- Goal of the exercise
Retype only what runs from the line with "Task: Open the" through the end of the entries, exactly and in full, but omit any picture you find.

Collected data:
════════
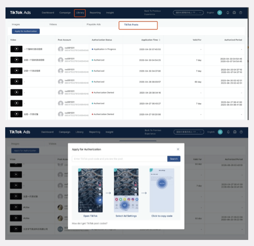Viewport: 254px width, 246px height.
Task: Click the account avatar in the 07:45:55 row
Action: pyautogui.click(x=60, y=49)
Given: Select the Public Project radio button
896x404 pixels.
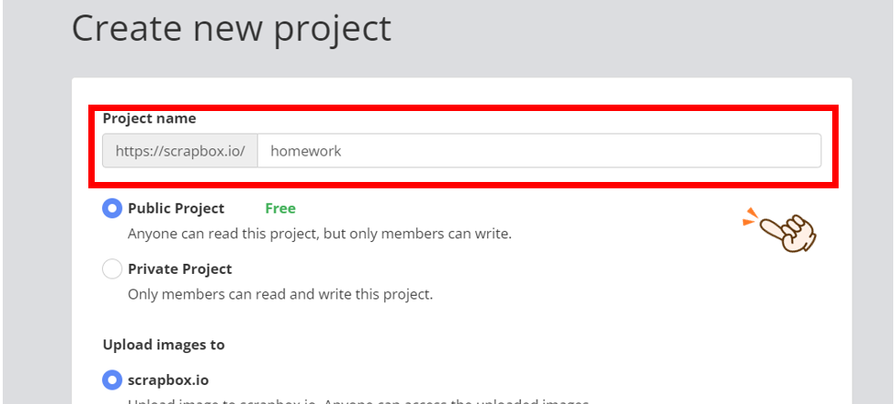Looking at the screenshot, I should [x=112, y=208].
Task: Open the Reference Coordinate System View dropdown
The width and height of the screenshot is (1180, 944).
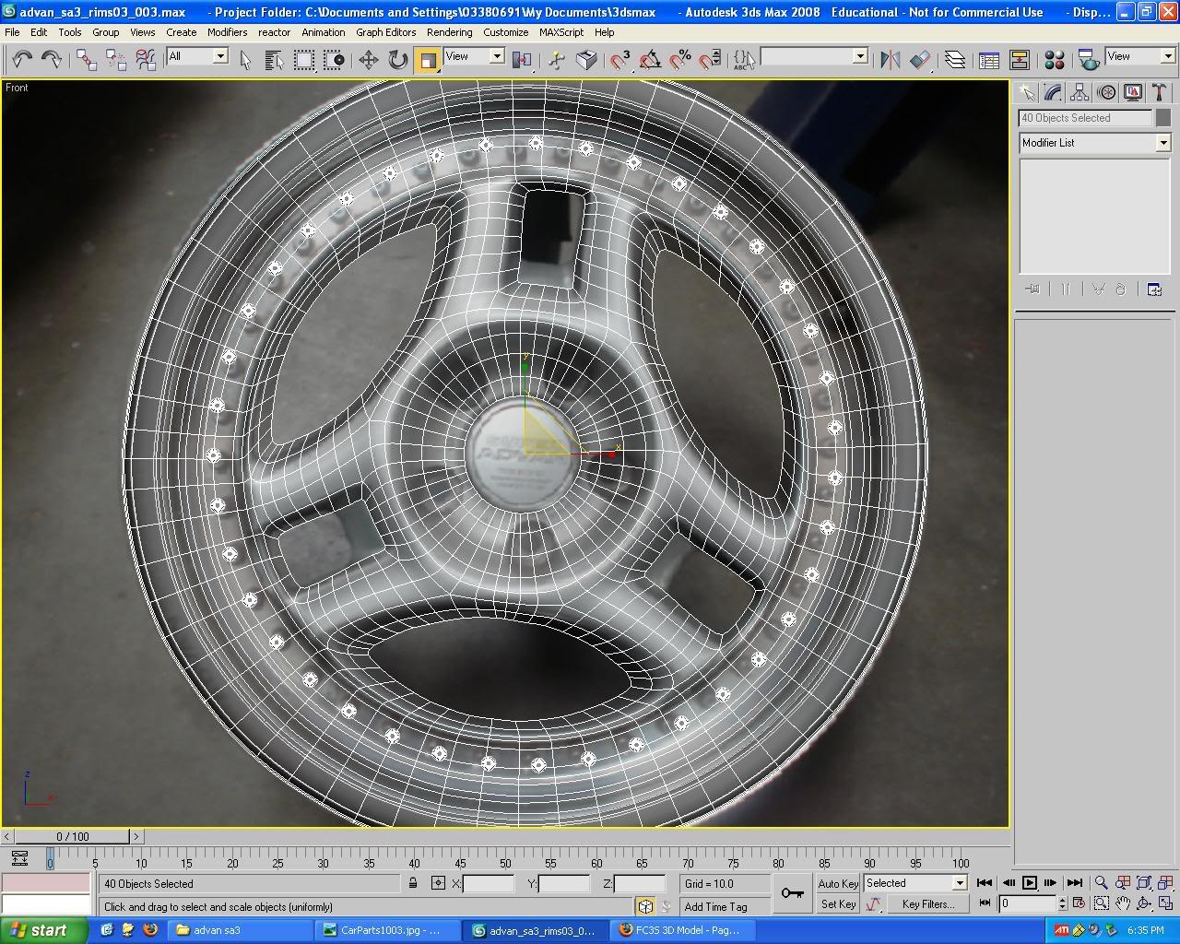Action: click(x=473, y=56)
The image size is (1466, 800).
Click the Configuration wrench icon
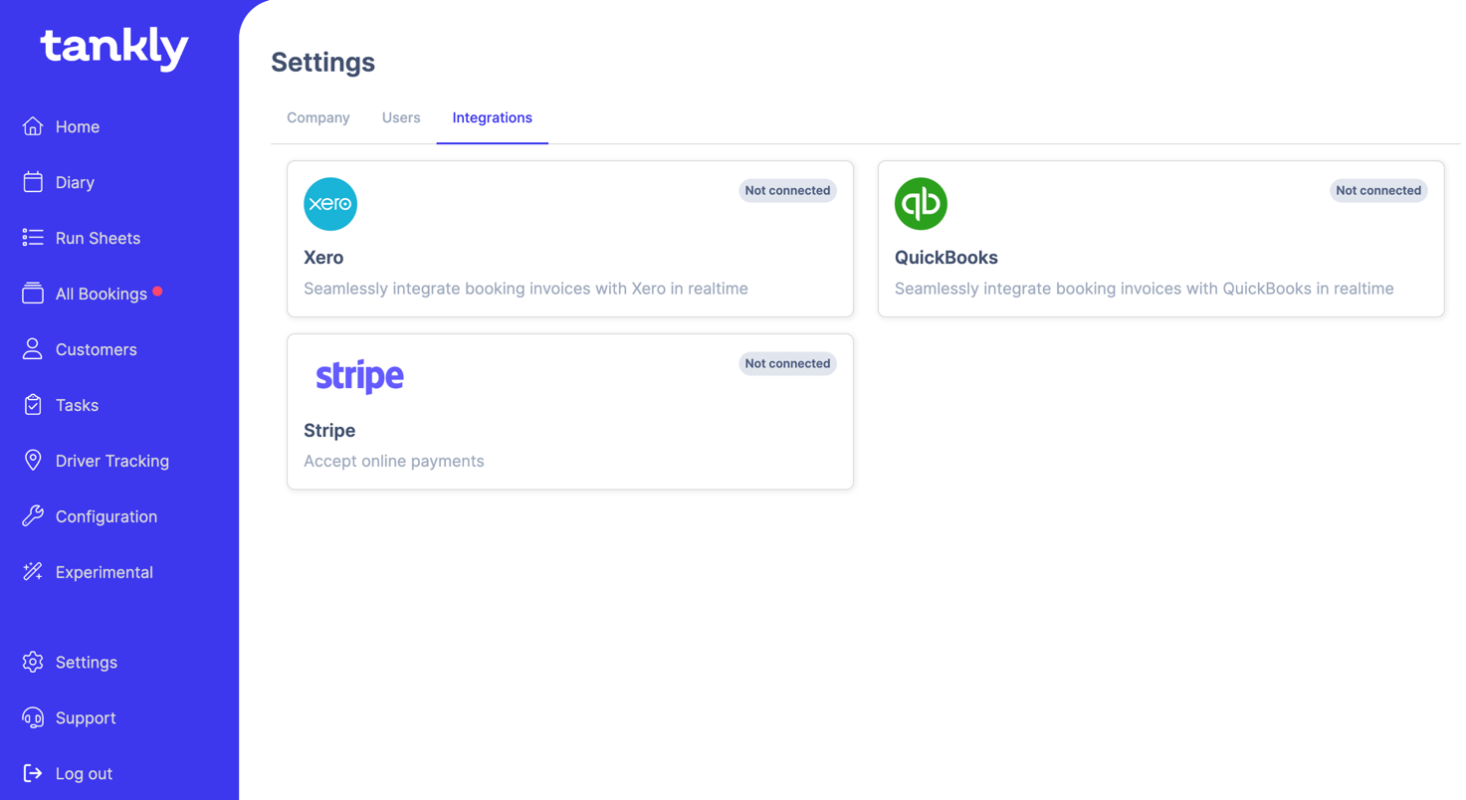pos(33,516)
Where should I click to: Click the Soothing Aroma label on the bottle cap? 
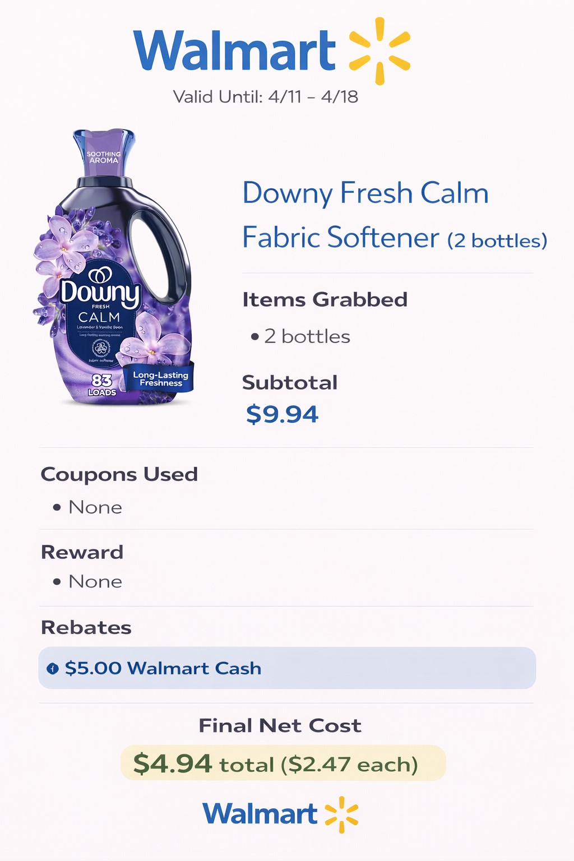click(104, 157)
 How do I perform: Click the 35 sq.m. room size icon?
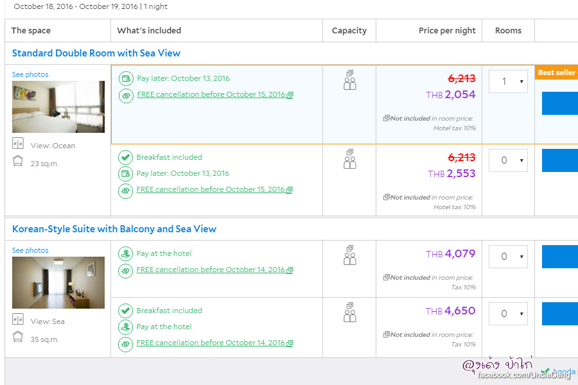(x=18, y=338)
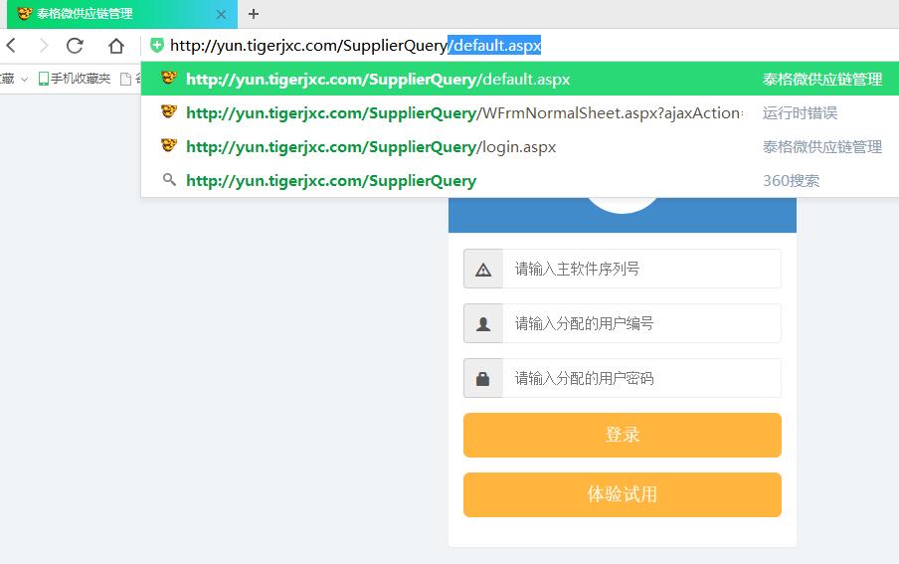Click the 体验试用 trial button
The width and height of the screenshot is (899, 564).
622,494
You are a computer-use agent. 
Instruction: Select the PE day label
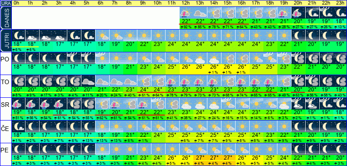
════════
- Answer area
Task: Open the Reference Coordinate System View dropdown
The width and height of the screenshot is (1180, 944).
Action: click(x=473, y=56)
The image size is (1466, 800).
Click the Configuration wrench icon
pos(33,516)
Where should I click to: Click the Soothing Aroma label on the bottle cap? 
click(104, 157)
 How do I perform: Click the 35 sq.m. room size icon?
(x=18, y=338)
Click the 体验试用 trial button
The width and height of the screenshot is (899, 564).
622,494
You are a computer-use agent. 
Instruction: Select the PE day label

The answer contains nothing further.